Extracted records
::::::::::
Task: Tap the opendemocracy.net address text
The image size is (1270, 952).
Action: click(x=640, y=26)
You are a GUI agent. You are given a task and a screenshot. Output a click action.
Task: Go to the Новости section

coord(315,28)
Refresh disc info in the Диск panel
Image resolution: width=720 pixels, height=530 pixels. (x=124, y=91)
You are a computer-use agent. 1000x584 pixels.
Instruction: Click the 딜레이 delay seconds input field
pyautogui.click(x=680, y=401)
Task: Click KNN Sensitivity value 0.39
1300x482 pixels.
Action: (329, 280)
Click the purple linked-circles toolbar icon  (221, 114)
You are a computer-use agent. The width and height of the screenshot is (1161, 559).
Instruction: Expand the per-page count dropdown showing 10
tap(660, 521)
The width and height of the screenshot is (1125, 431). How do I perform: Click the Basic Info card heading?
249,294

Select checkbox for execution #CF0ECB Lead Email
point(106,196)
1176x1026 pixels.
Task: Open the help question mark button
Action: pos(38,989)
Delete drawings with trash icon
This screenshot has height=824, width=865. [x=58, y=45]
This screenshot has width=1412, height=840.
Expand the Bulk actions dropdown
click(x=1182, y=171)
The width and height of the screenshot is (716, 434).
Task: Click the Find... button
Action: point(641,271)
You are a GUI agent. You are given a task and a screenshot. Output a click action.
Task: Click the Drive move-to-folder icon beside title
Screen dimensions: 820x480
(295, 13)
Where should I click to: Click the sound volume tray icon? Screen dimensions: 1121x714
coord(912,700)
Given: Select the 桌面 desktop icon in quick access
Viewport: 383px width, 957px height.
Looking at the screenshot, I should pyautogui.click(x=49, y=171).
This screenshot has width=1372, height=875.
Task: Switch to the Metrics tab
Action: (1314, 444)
::::::::::
Go through the records and work out how many lines contain the string "computer". The answer should be that number alone.

2